WORK TO BE COMPLETED: Copy out all the lines of the records below, replacing every "button" with "control" and leaving everything else unchanged. Leave the pictures out of your answer.

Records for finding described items

##########

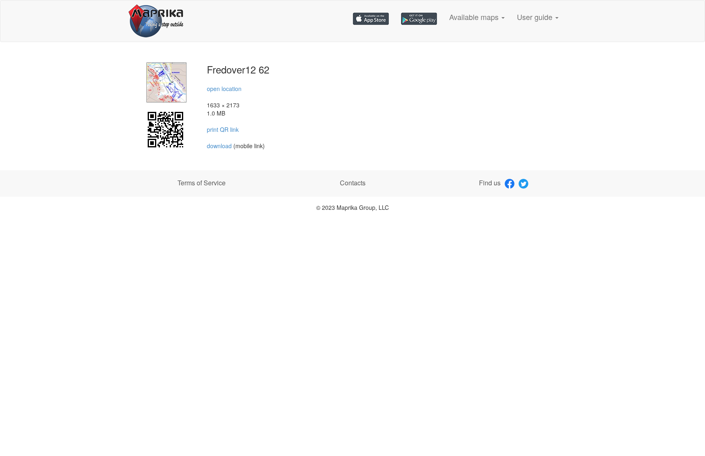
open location (224, 89)
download (220, 146)
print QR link (223, 129)
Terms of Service (201, 182)
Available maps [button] (475, 16)
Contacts (353, 182)
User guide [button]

##########

TASK ANSWER:
open location (224, 89)
download (220, 146)
print QR link (223, 129)
Terms of Service (201, 182)
Available maps [control] (475, 16)
Contacts (353, 182)
User guide [control]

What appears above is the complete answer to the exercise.